## INPUT MATERIAL
---
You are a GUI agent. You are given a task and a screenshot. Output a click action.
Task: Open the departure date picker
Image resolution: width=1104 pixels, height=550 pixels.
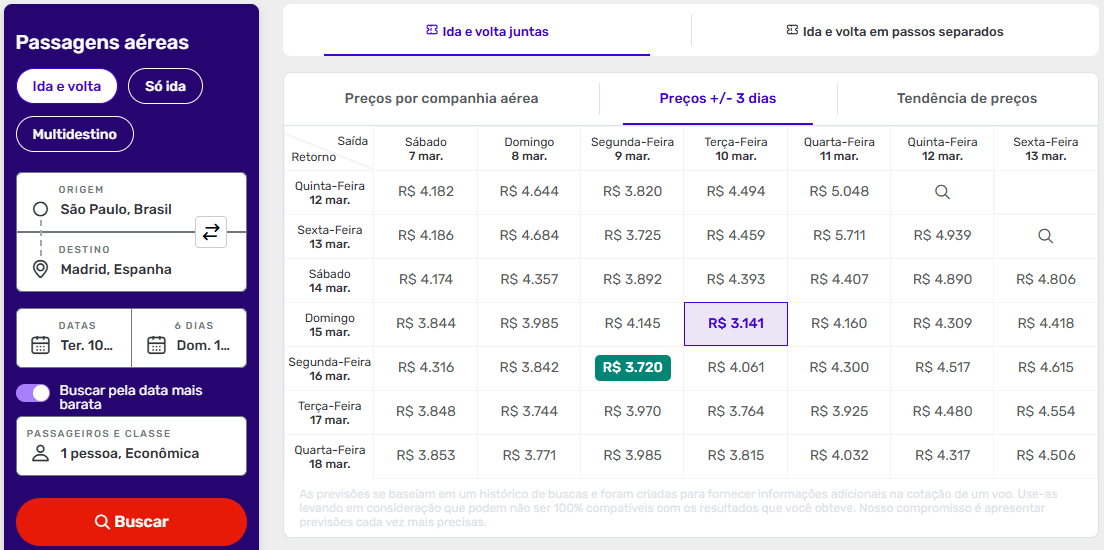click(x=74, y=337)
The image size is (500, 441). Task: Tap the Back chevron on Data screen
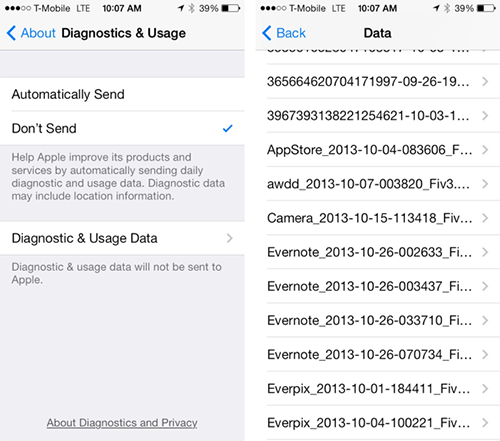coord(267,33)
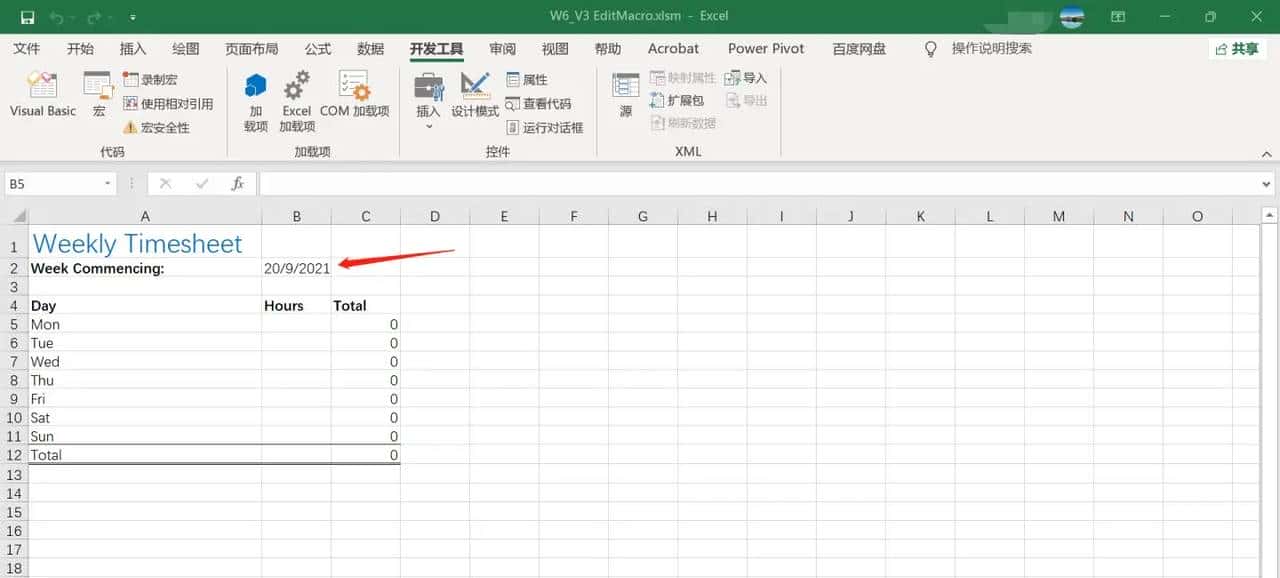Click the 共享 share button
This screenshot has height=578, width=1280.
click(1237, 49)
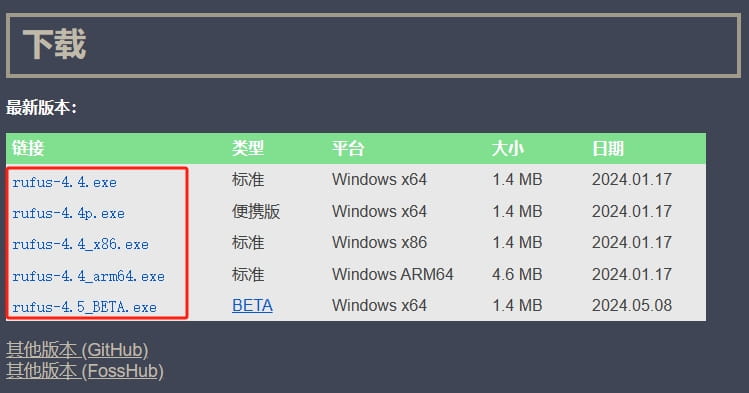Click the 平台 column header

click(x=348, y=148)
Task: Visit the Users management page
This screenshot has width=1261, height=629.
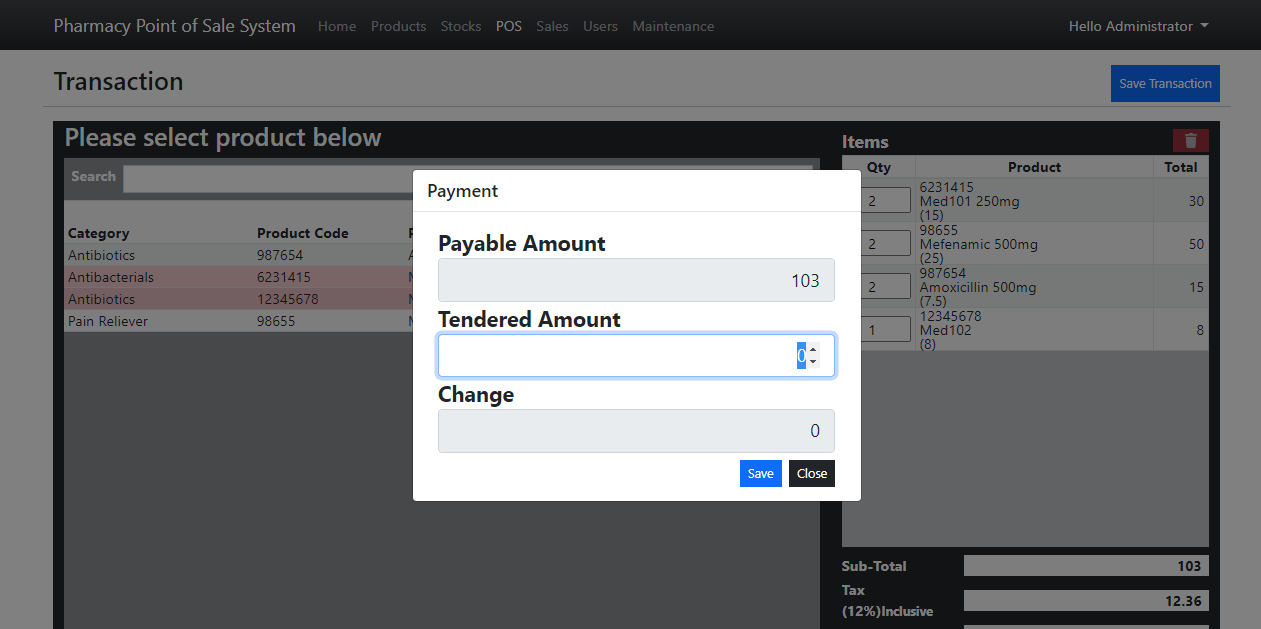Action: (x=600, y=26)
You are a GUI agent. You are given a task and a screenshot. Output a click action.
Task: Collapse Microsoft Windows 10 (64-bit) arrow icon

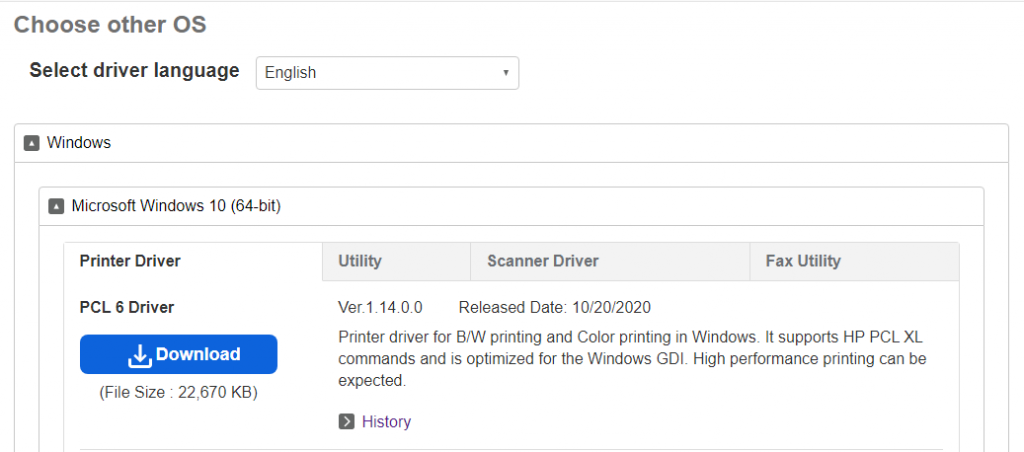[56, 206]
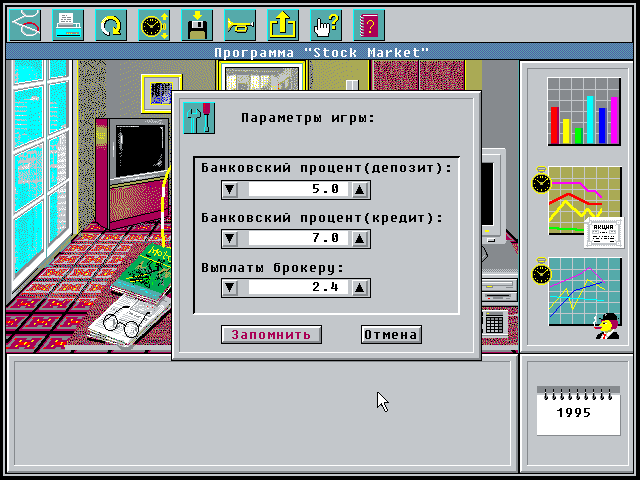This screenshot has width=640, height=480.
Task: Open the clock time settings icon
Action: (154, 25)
---
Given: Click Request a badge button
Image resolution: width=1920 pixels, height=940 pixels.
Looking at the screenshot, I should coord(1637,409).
---
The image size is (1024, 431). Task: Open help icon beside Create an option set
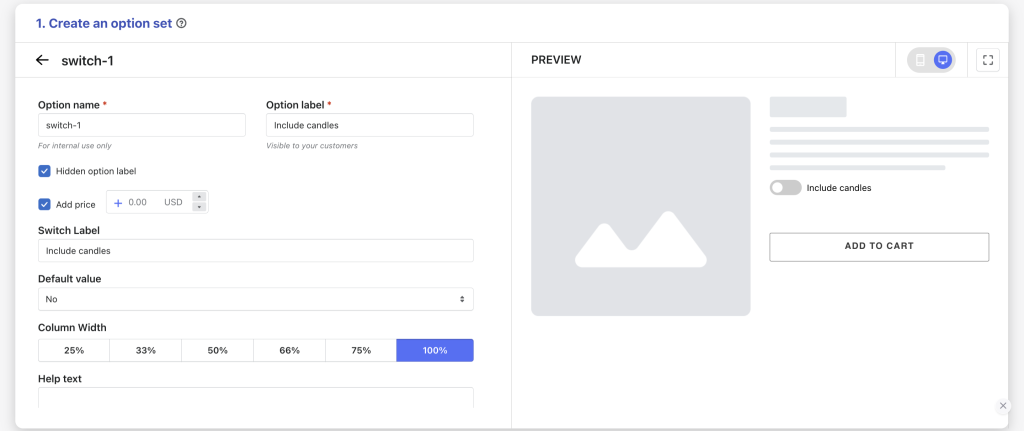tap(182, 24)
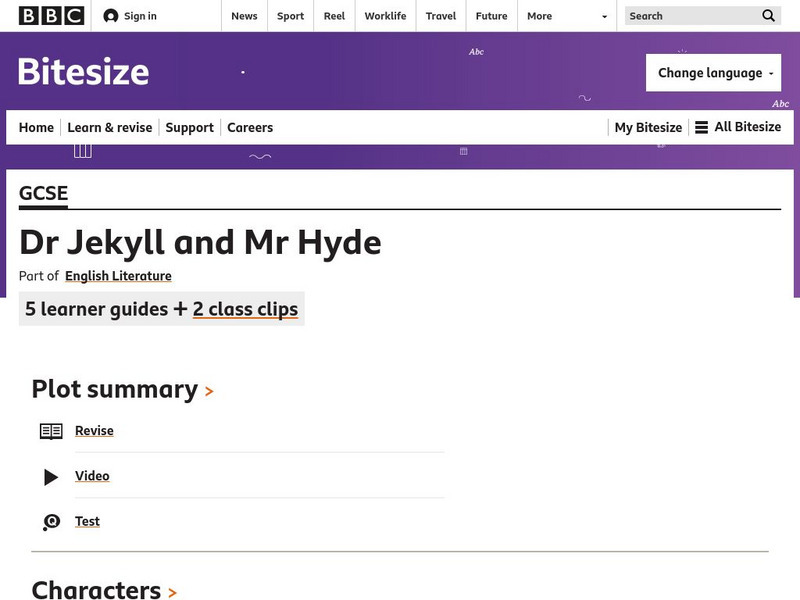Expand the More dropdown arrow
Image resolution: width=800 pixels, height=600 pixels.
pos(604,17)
---
## WORK TO BE COMPLETED
Return, exactly as they stand, the lines above from the one with "The image size is (500, 441)." to the one with "Task: Visit the Users management page", omitting any pictures among them.

## TASK ANSWER
The image size is (500, 441). Task: Tap the Back chevron on Data screen
coord(267,33)
Click the 共享 share button
This screenshot has height=578, width=1280.
click(1237, 49)
Click the 平台 column header

click(x=348, y=148)
Task: Visit the Users management page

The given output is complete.